§ **PROBLEM REQUIREMENTS**
Could you set down exactly the lines in the records below between the line holding "Click the Inter club crest icon" and the line holding "The height and width of the screenshot is (819, 1456).", inclusive?

****

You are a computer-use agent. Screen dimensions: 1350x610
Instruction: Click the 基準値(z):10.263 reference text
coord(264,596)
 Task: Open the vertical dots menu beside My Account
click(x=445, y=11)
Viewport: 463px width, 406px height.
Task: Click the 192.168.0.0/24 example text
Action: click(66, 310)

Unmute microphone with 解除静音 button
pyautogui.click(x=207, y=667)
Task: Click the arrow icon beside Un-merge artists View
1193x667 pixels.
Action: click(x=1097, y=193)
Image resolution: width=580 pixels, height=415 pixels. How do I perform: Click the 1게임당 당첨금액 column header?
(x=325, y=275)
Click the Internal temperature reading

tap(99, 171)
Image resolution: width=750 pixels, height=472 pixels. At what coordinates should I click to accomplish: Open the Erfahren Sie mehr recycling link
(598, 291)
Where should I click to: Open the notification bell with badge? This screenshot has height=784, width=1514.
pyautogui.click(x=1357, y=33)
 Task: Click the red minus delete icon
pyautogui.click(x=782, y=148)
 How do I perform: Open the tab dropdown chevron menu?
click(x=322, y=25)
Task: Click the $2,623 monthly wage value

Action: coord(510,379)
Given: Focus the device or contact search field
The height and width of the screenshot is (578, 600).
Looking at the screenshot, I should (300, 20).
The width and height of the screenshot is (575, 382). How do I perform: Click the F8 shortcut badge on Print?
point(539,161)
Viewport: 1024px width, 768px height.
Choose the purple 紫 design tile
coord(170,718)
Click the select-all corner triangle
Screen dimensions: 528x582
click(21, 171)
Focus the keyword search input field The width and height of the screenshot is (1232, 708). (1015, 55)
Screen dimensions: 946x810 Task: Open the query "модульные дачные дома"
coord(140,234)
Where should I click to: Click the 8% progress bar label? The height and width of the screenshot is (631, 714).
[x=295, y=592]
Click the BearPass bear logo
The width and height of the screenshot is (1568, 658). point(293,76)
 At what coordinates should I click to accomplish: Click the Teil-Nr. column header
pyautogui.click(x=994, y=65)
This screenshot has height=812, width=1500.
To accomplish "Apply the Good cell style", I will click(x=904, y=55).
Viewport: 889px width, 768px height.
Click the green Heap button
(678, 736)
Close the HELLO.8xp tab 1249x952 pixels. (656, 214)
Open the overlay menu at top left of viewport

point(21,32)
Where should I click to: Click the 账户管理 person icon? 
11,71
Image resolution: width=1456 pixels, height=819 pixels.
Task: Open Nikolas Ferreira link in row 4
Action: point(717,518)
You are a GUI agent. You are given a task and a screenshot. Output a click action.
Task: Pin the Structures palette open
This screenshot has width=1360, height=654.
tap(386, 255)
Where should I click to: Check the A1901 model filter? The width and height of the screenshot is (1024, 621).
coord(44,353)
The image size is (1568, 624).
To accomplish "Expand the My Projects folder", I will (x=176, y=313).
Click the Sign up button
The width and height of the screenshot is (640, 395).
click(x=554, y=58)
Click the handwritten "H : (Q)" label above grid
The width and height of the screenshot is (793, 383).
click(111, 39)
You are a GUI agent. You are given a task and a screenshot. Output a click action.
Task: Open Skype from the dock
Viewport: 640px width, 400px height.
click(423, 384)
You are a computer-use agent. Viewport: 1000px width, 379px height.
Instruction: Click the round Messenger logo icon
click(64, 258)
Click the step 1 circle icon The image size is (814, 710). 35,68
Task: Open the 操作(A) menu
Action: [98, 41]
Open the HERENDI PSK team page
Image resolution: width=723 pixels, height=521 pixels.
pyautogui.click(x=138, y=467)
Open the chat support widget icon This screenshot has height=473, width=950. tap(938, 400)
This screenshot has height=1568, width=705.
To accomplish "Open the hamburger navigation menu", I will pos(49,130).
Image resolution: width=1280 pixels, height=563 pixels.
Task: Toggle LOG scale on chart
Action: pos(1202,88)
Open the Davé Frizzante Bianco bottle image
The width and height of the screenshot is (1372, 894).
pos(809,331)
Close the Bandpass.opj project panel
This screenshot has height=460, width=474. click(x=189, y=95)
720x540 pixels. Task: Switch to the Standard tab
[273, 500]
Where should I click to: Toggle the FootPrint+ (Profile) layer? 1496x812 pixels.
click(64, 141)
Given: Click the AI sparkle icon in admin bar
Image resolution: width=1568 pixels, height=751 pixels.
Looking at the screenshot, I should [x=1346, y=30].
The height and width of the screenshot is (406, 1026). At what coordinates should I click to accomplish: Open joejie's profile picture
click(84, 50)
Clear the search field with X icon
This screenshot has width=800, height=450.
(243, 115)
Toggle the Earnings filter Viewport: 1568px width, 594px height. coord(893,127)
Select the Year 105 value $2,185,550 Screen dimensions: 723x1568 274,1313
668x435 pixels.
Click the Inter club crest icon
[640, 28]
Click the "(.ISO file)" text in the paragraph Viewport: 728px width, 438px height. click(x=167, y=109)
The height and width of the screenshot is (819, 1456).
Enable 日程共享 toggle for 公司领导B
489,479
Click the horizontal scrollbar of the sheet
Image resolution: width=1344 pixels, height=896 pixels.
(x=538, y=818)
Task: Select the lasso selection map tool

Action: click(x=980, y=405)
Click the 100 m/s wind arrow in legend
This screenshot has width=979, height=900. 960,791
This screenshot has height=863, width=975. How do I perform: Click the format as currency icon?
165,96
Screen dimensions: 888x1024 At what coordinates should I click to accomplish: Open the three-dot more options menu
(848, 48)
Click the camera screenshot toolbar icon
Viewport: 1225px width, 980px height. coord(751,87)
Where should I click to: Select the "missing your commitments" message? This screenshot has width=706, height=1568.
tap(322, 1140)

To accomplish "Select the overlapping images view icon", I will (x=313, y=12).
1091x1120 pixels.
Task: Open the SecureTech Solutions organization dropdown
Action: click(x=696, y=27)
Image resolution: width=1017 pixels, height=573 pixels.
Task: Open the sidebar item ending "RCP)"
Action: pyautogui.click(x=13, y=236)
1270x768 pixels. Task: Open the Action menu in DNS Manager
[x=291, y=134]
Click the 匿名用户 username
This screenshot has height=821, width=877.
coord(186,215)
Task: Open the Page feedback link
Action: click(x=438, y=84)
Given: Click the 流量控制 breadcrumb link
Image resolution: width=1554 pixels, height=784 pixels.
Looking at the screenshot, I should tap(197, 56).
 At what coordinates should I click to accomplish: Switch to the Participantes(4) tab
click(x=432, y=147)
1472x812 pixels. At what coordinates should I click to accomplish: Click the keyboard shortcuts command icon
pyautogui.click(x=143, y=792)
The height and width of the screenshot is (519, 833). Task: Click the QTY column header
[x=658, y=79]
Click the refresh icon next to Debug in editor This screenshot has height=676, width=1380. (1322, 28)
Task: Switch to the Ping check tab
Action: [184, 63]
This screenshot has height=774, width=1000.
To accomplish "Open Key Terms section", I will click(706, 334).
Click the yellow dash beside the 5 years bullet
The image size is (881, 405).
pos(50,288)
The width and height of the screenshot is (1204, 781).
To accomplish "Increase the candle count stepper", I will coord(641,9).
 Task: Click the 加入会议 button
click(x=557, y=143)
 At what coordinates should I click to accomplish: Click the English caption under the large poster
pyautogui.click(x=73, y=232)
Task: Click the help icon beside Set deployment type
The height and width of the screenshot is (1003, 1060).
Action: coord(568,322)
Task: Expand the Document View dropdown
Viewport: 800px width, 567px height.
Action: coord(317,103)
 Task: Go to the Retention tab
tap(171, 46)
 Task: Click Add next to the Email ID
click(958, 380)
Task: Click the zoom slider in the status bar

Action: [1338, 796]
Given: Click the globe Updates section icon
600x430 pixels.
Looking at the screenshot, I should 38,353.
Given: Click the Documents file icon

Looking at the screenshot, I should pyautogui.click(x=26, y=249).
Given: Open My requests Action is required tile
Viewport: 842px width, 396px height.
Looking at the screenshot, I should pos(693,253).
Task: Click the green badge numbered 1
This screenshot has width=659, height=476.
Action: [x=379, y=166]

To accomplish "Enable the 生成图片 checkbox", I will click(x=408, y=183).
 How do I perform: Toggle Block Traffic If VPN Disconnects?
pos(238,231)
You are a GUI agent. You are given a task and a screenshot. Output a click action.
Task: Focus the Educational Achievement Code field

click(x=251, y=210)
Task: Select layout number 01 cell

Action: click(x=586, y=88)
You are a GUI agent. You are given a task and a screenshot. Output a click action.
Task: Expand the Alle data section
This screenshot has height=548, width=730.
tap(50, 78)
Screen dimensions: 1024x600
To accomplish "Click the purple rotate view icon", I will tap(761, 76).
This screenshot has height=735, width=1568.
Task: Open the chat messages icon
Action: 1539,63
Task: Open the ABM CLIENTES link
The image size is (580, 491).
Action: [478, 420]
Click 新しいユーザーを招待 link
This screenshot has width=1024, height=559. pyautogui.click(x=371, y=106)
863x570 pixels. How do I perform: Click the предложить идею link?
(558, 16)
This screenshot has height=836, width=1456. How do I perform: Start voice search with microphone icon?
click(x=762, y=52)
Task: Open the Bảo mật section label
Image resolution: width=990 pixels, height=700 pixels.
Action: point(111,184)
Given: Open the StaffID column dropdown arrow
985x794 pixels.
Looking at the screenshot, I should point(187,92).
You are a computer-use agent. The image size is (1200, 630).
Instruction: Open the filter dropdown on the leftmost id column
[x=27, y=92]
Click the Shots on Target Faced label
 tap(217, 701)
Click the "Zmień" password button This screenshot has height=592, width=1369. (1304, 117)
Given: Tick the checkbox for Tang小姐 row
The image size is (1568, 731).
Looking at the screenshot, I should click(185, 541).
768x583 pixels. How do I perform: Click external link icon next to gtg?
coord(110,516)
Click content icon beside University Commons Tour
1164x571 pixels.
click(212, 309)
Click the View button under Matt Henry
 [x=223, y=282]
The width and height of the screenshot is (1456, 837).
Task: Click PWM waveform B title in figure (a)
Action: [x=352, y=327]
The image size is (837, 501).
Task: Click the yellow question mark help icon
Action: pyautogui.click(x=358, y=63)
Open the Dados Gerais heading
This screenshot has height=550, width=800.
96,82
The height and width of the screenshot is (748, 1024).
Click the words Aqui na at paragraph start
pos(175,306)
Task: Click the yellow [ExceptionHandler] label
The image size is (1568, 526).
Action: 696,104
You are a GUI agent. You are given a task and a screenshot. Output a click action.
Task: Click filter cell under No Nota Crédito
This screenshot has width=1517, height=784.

****

§ **YOUR SOLUTION**
Click the Inter club crest icon
[640, 28]
Click the "(.ISO file)" text in the paragraph Viewport: 728px width, 438px height. click(x=167, y=109)
The height and width of the screenshot is (819, 1456).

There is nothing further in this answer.